Aslında son dönemde adı değişti; ‘Her şeyde vardır bir hayır’ bizim dinimizde de yer alan bir düşünme şekli. Yaşadığımız şeyleri yorumlama biçimimiz de değişmeli. Başımıza gelen her şeyin bir nedeni vardır ya da bu olaya bakarak ‘Buradan ne öğrendim’ çıkarımı yapmak lazım. İnsan tüm bu sorgulamalar ve farkında olmalarla kendini değiştirdiğinde, içinde olduğu dünyanın da değiştiğini görüyor. Ben son yıllarda bu yaşam biçimini ve düşünme şeklini benimsedim. Hayatın aslında daha kolay ve daha keyifli aktığının farkına vardım. Çocuklarımı da buna göre yetiştiriyorum.
Kariyerinizin ilk yıllarından bugüne baktığınızda nasıl değerlendiriyorsunuz kendinizdeki değişimi? İlk yıllar ve şimdiki siz arasında nasıl farklar var?

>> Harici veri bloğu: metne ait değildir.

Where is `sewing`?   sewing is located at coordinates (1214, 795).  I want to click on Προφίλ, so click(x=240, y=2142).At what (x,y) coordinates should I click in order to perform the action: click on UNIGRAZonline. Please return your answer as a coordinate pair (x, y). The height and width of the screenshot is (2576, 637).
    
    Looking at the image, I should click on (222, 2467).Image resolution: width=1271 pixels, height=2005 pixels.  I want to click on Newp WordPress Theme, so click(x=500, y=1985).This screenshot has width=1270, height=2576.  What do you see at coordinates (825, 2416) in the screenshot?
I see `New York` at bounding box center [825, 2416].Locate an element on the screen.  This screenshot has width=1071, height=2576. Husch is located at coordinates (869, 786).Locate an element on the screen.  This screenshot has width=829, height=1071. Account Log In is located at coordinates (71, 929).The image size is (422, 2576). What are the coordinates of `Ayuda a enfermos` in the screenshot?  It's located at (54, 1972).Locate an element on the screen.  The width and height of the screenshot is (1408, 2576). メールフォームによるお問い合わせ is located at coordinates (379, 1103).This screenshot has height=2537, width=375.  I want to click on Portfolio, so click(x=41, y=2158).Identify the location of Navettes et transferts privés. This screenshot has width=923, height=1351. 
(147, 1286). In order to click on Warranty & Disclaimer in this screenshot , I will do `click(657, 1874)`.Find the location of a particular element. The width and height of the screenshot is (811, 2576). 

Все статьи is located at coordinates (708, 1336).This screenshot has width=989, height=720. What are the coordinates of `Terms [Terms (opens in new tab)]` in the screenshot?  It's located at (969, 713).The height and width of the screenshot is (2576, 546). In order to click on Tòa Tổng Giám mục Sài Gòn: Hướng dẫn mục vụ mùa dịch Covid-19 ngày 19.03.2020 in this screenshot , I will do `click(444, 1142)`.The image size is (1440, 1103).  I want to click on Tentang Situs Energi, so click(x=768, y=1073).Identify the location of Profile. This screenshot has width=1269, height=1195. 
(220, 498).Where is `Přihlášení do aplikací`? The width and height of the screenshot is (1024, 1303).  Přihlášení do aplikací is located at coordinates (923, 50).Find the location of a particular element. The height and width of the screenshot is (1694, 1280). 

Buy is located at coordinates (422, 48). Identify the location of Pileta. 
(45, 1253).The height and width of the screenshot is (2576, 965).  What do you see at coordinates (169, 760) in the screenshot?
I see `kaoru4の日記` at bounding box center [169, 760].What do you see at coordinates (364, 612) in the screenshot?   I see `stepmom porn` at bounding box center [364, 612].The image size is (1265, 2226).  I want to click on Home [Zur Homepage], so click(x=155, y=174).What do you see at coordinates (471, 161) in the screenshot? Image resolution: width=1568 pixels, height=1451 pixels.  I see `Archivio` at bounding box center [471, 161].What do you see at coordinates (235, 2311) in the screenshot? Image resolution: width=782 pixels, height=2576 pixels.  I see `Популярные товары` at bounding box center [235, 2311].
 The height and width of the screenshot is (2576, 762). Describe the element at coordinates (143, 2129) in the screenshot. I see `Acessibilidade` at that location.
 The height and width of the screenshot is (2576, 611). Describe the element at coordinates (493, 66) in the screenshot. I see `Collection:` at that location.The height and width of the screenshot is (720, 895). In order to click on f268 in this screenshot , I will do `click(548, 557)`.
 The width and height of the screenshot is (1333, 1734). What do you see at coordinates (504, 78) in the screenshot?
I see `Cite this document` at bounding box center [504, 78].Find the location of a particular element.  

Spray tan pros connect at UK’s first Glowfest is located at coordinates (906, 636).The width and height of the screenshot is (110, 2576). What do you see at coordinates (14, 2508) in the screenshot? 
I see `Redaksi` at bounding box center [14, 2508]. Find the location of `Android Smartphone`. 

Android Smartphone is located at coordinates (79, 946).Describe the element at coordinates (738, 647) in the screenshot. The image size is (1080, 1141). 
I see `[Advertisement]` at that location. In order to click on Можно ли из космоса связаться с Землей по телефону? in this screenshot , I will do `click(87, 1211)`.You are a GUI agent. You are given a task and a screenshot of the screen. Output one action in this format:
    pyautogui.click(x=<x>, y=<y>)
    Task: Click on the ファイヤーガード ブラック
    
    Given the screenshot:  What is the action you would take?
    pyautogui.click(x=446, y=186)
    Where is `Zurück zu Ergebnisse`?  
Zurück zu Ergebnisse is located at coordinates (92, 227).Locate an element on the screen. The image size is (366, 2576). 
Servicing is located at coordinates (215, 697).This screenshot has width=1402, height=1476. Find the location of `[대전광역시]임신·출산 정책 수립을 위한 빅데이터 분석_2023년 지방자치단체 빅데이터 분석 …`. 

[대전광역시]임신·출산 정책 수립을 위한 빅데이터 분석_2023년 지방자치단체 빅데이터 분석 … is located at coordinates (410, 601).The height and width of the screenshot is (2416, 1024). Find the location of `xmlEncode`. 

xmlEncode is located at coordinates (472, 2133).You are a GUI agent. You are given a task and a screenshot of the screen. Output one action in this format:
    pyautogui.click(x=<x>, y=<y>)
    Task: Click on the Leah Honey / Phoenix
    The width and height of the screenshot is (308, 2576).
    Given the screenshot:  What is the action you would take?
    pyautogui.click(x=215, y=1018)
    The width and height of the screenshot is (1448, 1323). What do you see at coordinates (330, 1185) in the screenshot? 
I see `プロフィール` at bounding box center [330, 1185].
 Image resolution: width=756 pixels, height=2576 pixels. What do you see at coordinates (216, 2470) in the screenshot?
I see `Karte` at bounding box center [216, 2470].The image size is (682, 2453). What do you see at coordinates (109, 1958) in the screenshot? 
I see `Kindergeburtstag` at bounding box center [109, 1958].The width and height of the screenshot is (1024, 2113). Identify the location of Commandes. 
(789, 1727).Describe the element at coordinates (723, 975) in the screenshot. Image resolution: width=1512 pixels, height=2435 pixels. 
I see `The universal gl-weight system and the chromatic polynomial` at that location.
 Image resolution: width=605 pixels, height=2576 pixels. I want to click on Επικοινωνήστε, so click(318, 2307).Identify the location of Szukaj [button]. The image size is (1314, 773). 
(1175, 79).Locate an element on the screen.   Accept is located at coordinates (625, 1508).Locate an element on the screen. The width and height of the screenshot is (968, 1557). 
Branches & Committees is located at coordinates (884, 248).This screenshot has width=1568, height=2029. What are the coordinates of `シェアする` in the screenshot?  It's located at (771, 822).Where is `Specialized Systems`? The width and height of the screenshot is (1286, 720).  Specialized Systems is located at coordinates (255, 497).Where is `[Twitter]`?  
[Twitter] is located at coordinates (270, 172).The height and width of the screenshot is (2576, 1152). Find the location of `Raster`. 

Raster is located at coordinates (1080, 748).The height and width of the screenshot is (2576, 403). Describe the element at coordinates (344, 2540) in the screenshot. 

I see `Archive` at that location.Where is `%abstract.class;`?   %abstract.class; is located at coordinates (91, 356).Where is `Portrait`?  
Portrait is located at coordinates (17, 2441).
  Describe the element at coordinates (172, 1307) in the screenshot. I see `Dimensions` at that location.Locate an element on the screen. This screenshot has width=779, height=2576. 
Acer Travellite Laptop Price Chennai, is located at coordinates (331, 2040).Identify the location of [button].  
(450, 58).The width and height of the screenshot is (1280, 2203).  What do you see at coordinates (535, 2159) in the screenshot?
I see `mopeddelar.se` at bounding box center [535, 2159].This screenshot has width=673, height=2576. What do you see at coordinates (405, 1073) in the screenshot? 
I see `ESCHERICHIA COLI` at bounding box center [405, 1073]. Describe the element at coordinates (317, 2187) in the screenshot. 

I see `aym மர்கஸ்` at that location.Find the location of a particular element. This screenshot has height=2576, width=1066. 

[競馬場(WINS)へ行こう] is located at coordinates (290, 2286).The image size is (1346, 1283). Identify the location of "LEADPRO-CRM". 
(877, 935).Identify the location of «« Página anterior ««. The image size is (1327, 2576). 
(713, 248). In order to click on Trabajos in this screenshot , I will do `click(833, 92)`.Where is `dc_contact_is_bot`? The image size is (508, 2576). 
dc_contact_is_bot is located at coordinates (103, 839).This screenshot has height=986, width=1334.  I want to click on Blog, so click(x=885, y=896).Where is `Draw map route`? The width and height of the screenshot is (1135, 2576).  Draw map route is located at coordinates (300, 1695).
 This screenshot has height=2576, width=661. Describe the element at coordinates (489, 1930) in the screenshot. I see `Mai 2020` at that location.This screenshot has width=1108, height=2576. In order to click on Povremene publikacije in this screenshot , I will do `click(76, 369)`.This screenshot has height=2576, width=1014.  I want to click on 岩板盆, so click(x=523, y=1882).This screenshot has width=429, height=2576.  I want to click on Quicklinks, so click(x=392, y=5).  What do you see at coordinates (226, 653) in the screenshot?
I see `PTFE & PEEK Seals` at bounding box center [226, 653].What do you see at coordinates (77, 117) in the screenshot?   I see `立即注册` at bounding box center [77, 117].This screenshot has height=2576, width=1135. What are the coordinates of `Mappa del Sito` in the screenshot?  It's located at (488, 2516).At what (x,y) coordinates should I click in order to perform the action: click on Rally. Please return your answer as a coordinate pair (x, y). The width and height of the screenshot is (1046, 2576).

Çok erken başlayan kariyer yolculuklarında geçmişe dönüp baktığında bir sürü hata da bulursun, mutsuzluk da. Ben o günkü Tuba’yı da seviyorum. Tek başımaydım ve bence iyi mücadele ettiğimi düşünüyorum. Girdiğim her işten alnımın akıyla çıktım. Başarısızlıklarım da oldu ama sanırım pes etmemek ve öğrenerek devam etmek en önemli nokta. Başarılı insanların hikayelerinde de hep bunu görüyorum. 189 kere geri çevrilen ama sonunda projesiyle Oscar alan senaristlerden, defalarca oyuncu seçmelerinden geri çevrilen ve sonunda seçilip hayatı değişen oyunculara kadar bir sürü örnek sayabilirim. Şu an daha sakin bir hayatım var tek fark sanırım bu.